Records drawn from a dataset
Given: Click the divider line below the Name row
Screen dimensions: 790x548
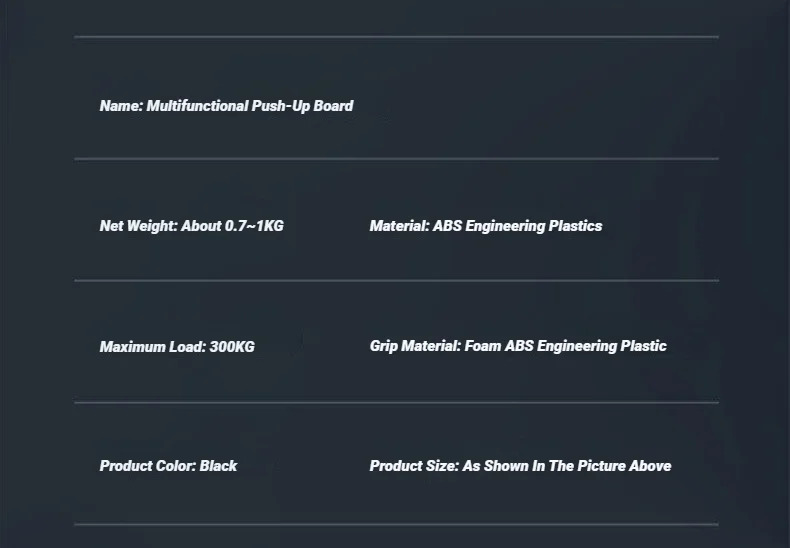Looking at the screenshot, I should (396, 158).
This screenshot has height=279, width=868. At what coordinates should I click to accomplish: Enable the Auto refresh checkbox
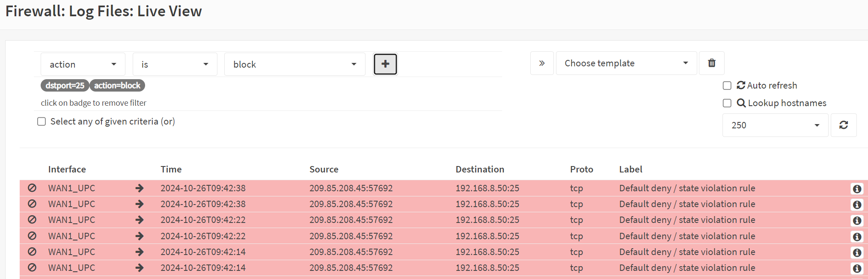727,86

### [REQUIRED WORK]
Retype the data above verbatim, minus images.

### [RESPONSE AREA]
Given: Click the divider line below the Name row
Screen dimensions: 790x548
Looking at the screenshot, I should (396, 158).
This screenshot has height=279, width=868. At what coordinates should I click to accomplish: Enable the Auto refresh checkbox
727,86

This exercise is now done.